Amaç a
Kayıtlarda "This screenshot has width=600, height=449." ifadesini içeren satırdan "Action: point(23,20)" ifadesini içeren satıra kadar olan satırları, iki uç dahil, hiç değiştirmeden çıkarın.

Metin bölümü
Açık söyleyeyim, adını unutmuşum. Yıllardır hepimiz ona “Hacı Amca” diyoruz. Biz büyürken, onun sakalları beyazladı. Çay ocağında bir o yana bir bu yana, delikanlı gibi koşturur. Ama yüzündeki derin çizgiler yaşını ele verir.
Aslında bildim bileli Milli Görüşçü. Öyle kravatlı, tıraşlı takımından değil, damardan. Erdoğan, “Milli Görüş gömleğini çıkardım” dediğinde bile anlayışla yaklaştı. “Mecburen” dedi. Çizgisinden vazgeçmedi.

Amaç b
Hacı Amca'yı anlatan metne göre aşağıdaki soruları yanıtlayın.
(i) Yazar, Hacı Amca'nın gerçek adı hakkında ne söylüyor?
(ii) Hacı Amca çay ocağında nasıl koşturuyor?
(iii) Erdoğan "Milli Görüş gömleğini çıkardım" dediğinde Hacı Amca tek kelimeyle ne dedi?

Verilen kayıtlar
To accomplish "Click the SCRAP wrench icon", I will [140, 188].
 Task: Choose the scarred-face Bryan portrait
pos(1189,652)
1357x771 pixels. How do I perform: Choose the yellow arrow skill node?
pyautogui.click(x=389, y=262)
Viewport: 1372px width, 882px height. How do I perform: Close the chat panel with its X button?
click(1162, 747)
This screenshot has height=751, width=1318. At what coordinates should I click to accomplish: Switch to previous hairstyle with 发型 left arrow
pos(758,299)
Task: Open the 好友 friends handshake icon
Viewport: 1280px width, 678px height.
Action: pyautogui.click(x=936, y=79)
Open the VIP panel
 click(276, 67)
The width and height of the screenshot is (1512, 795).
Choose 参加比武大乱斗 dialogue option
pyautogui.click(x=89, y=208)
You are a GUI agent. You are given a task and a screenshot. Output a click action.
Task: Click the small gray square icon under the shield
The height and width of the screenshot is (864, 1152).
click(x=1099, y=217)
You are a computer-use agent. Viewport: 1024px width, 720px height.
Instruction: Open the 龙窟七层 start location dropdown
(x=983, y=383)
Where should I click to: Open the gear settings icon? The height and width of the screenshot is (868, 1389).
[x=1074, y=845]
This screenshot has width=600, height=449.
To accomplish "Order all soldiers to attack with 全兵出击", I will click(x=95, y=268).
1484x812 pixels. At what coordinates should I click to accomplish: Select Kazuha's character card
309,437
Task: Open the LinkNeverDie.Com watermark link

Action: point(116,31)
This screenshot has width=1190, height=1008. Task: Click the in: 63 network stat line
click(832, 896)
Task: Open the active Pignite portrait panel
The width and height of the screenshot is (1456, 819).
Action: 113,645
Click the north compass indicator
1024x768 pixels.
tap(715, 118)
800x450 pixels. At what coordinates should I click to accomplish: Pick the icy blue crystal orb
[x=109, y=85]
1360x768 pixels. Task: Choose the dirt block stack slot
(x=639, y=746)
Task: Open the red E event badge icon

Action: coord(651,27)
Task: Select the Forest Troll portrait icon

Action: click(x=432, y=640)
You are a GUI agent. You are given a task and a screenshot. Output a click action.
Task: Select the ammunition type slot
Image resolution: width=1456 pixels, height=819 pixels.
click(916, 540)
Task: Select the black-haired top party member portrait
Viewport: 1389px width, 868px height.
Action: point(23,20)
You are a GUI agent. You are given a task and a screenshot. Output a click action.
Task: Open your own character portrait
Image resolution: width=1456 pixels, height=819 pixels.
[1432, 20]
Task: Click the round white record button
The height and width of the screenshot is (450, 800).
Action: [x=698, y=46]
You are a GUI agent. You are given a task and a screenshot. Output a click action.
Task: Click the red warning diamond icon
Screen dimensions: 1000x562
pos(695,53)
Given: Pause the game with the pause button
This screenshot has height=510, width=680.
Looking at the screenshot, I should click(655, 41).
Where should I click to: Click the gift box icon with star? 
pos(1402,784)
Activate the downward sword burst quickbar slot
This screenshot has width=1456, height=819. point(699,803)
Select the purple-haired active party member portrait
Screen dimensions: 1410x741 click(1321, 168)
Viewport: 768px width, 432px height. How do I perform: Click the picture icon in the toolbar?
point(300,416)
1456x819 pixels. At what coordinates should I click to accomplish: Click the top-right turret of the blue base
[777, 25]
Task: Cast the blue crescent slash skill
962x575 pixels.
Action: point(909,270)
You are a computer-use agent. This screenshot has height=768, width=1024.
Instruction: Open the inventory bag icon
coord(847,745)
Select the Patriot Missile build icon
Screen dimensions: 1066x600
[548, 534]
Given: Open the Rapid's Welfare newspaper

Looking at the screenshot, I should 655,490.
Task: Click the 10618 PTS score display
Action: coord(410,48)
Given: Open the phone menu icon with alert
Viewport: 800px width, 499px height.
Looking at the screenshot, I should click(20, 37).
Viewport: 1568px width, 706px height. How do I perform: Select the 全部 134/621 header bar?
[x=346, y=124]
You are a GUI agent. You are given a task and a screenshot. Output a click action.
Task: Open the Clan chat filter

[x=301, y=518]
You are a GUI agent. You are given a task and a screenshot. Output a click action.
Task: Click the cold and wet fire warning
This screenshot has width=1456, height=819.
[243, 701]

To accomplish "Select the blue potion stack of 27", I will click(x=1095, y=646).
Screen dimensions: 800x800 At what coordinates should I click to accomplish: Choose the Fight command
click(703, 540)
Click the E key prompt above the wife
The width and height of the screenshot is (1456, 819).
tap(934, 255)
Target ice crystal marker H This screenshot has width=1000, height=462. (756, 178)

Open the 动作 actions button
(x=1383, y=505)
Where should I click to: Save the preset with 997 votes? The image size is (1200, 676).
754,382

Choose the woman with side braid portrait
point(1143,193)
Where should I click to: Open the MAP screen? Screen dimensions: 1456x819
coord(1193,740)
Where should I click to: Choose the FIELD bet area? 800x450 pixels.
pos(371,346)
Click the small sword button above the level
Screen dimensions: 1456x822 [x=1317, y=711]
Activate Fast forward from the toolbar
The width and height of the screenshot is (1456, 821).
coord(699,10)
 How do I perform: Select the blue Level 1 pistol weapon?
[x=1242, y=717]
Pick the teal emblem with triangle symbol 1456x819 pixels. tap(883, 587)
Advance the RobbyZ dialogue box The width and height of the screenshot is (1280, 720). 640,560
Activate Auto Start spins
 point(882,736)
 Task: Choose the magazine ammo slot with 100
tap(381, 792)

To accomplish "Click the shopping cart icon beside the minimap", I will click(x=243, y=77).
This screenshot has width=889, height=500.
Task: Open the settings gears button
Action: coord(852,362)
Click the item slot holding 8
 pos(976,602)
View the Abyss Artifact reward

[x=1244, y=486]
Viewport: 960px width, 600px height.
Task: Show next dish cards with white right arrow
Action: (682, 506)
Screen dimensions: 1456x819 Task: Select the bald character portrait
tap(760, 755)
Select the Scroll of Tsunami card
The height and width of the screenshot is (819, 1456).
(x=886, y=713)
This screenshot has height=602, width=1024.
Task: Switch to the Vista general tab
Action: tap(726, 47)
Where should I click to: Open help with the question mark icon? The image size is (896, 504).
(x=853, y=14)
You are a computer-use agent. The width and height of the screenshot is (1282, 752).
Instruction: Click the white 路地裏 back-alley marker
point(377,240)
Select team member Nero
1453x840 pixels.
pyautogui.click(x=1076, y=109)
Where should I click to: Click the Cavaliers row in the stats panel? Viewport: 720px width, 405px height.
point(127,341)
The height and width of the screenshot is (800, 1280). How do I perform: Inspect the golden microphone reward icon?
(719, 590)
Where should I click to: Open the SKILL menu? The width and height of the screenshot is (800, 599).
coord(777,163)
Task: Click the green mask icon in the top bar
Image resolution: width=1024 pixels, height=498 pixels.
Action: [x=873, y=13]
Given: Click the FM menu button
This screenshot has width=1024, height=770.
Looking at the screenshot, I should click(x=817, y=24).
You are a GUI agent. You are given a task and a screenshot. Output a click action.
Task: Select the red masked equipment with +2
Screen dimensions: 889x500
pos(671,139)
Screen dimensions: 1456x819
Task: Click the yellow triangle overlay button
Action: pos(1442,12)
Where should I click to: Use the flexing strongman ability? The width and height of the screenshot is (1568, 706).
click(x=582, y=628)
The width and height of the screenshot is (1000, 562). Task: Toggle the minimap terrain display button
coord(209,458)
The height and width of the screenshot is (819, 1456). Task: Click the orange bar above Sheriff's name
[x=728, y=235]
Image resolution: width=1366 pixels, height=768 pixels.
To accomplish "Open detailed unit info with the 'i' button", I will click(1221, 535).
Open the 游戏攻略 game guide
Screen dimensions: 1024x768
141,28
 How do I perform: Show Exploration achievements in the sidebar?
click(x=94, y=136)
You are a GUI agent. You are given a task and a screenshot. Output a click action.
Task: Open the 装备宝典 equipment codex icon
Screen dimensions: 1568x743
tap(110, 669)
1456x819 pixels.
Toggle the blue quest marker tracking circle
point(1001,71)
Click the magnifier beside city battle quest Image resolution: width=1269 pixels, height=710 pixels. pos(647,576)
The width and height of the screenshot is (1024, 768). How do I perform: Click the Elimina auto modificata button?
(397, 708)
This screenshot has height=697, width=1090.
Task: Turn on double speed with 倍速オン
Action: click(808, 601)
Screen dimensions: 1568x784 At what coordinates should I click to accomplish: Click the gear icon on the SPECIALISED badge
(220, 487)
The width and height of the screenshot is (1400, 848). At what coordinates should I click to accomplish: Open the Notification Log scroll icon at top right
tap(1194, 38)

Yazılı çözüm a
This screenshot has width=600, height=449.
To accomplish "Order all soldiers to attack with 全兵出击", I will click(x=95, y=268).
1484x812 pixels. At what coordinates should I click to accomplish: Select Kazuha's character card
309,437
Task: Open the LinkNeverDie.Com watermark link

Action: point(116,31)
This screenshot has width=1190, height=1008. Task: Click the in: 63 network stat line
click(832, 896)
Task: Open the active Pignite portrait panel
The width and height of the screenshot is (1456, 819).
Action: 113,645
Click the north compass indicator
1024x768 pixels.
tap(715, 118)
800x450 pixels. At what coordinates should I click to accomplish: Pick the icy blue crystal orb
[x=109, y=85]
1360x768 pixels. Task: Choose the dirt block stack slot
(x=639, y=746)
Task: Open the red E event badge icon

Action: coord(651,27)
Task: Select the Forest Troll portrait icon

Action: click(x=432, y=640)
You are a GUI agent. You are given a task and a screenshot. Output a click action.
Task: Select the ammunition type slot
Image resolution: width=1456 pixels, height=819 pixels.
click(916, 540)
Task: Select the black-haired top party member portrait
Viewport: 1389px width, 868px height.
Action: point(23,20)

Yazılı çözüm b
(i) Adını unuttuğunu söylüyor.
(ii) Delikanlı gibi, bir o yana bir bu yana koşturuyor.
(iii) "Mecburen" dedi.